I sympathize with the task Harris, and other school librarians, face. But I think he misses the point that publishers have the prominence they do simply because until recently, we lacked the technological abilities for anyone else to do the job equally. It’s not that the publishing industry considered several equally viable models, debated the pros and cons, and chose among them to get the best choice. They defaulted into their power by the limits of the best business models of the 18th century. It doesn’t mean that, now, there is not a better—or at least, as good—way.

I question, too, his unfailing trust that the publishers, “professional review sources” and aggregators he mentions truly do have his best interests at heart. They are in business to sell books, or magazines, or newspapers, or whatever it is they sell. Publishers are not advertising to library buyers out of some earnest desire to Help the Children. They are doing it because they produce a product his demographic buys! That doesn’t make them evil, but it does mean that perhaps Harris should trust in them a little less blindly.

So, will self-published books be a viable option for school libraries? Sure. The “professional reviewers” might not be vetting to every single Smashwords offering just yet, but the good stuff will spread by word of mouth the same way it always has.

Harris might not read every self-published kids book, but he might read one or two, and recommend them to his librarian friends if they are worth it. If every school librarian comes across just a handful of gems, that would add up to enough books to stock a whole library!

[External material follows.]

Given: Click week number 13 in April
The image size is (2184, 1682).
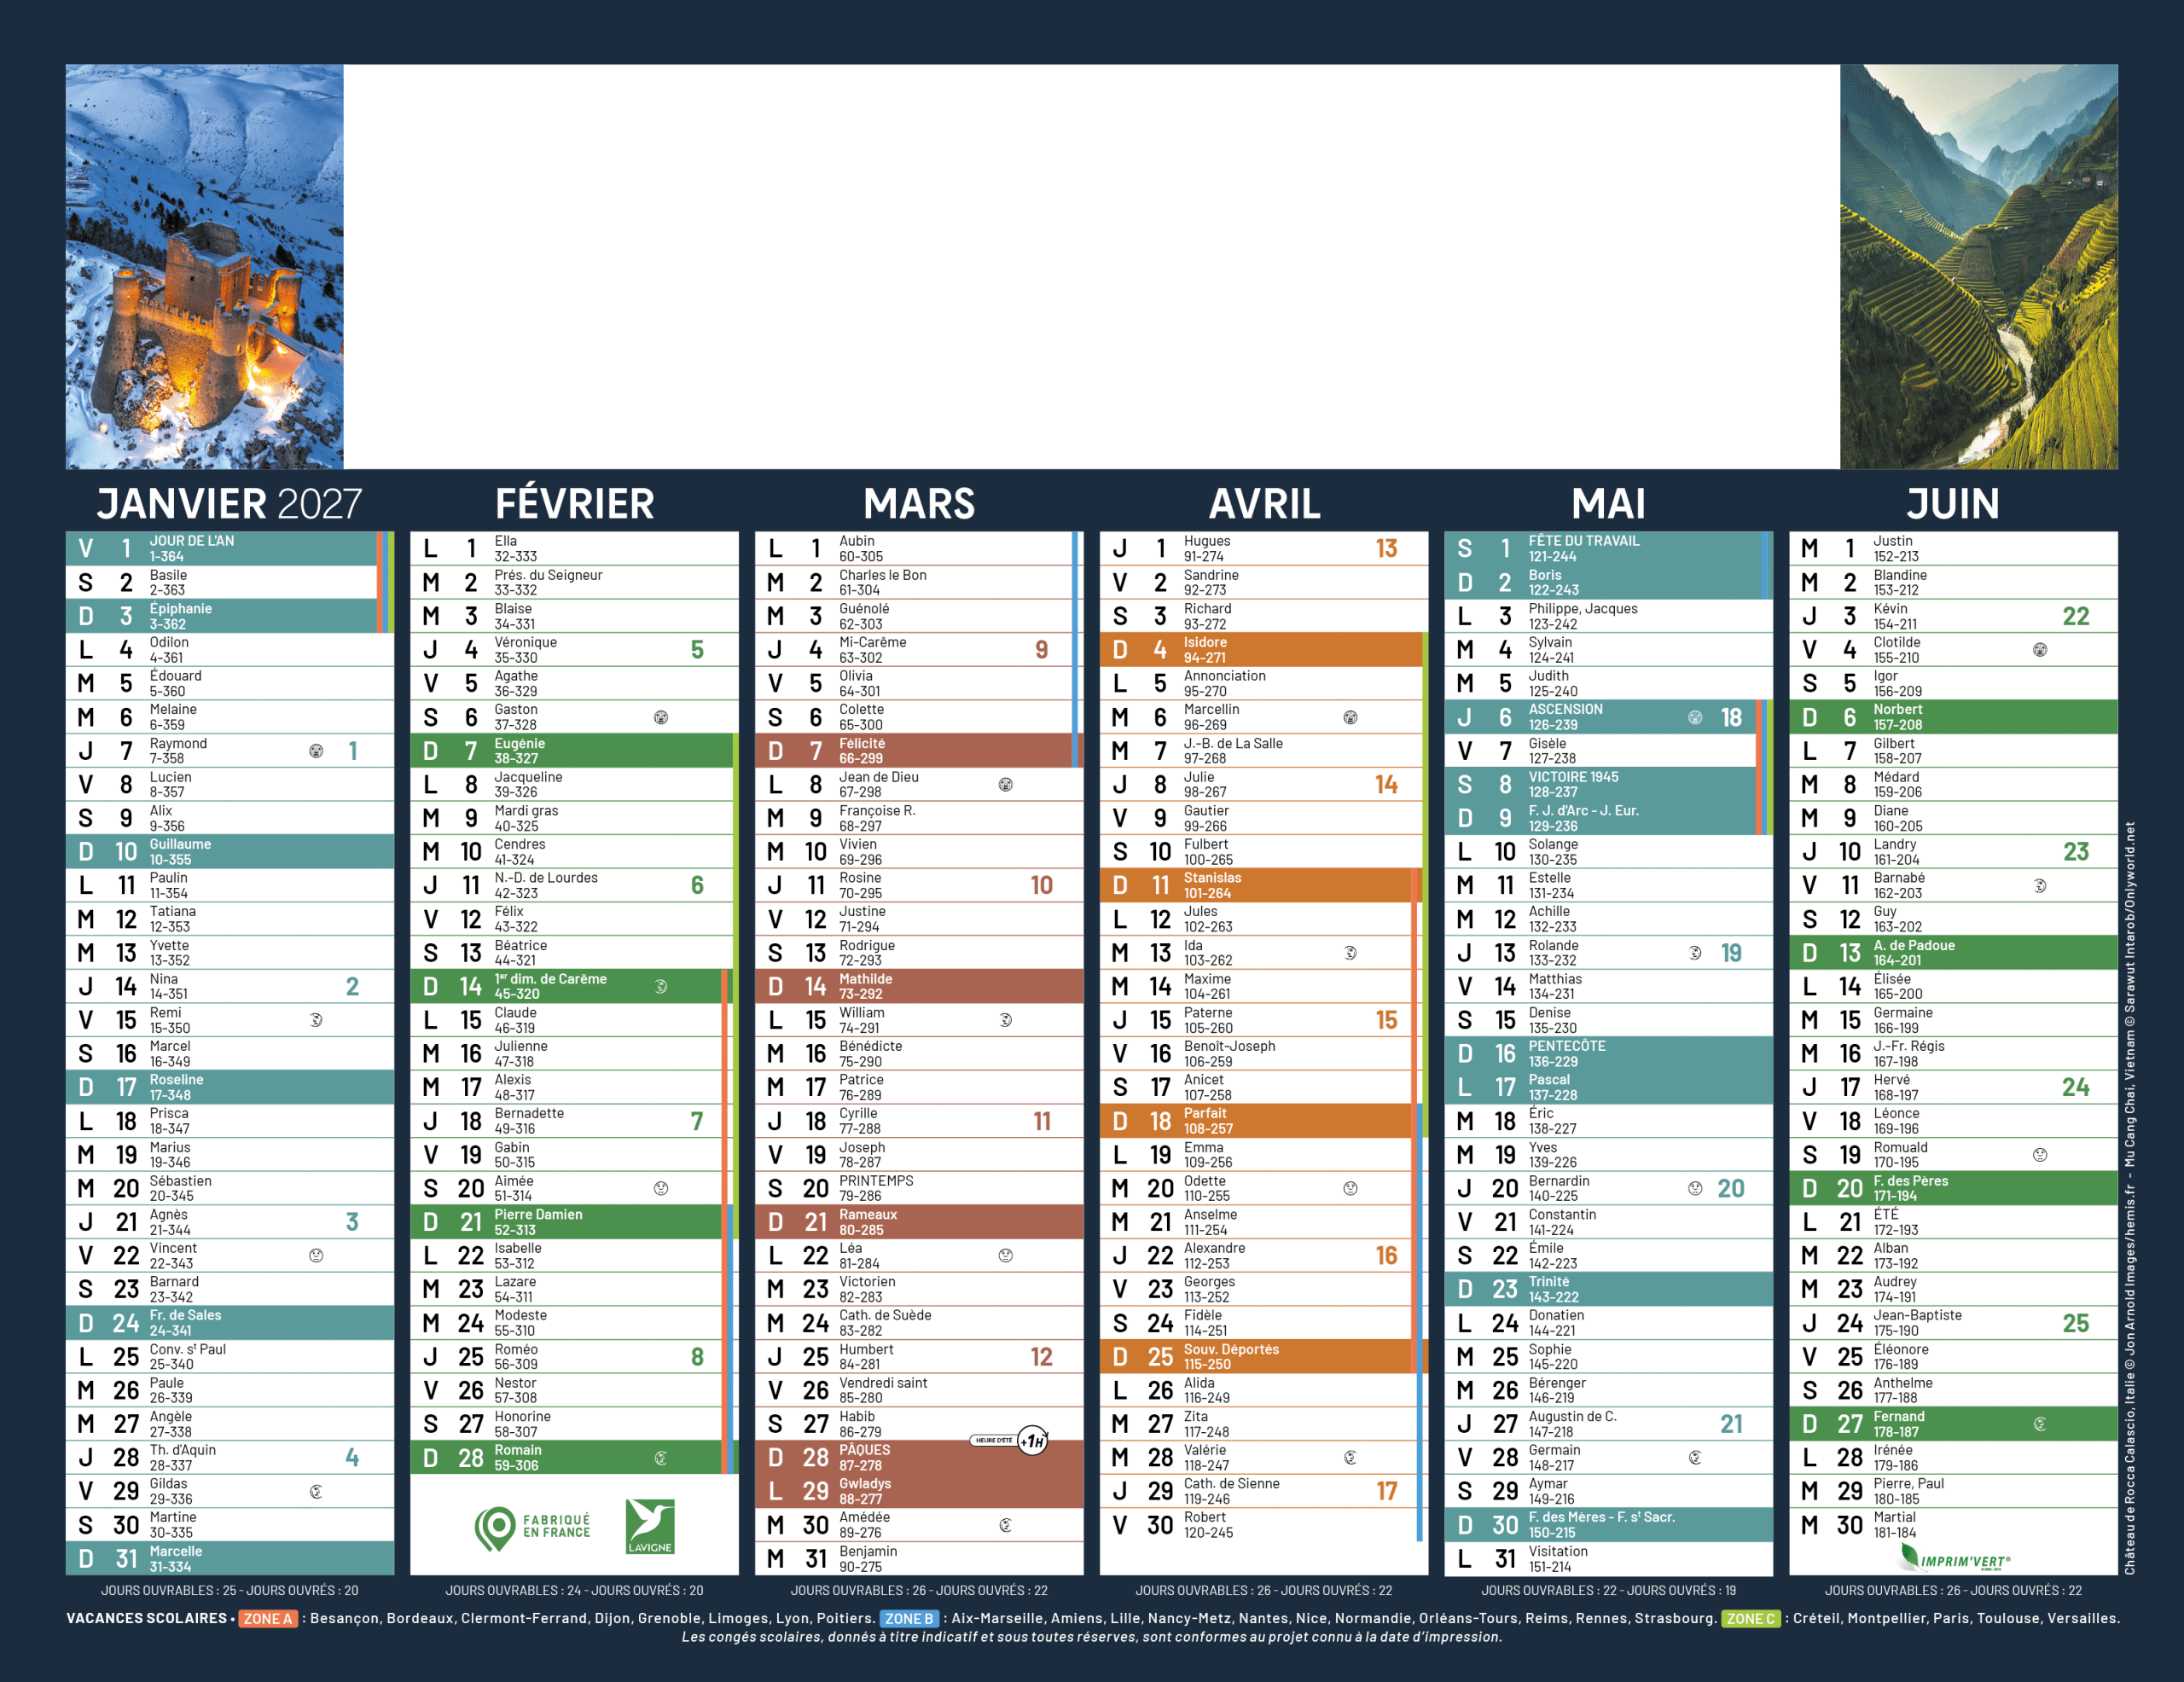Looking at the screenshot, I should coord(1386,548).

  1. I concur wholeheartedly. The profit motive ≠ (does not equal) good K-12 fare. However, there is a grain of truth in this assertion that we should consider and that is the absence of quality filters in self-published K-12 and Higher Education works. It would not be hard to replicate and re-focus (away from profit and toward desired educational outcomes) what commercial publishers do in this area but it isn’t going to happen automatically or for free. Someone will need to take on this critical responsibility. It’s really a school leadership issue.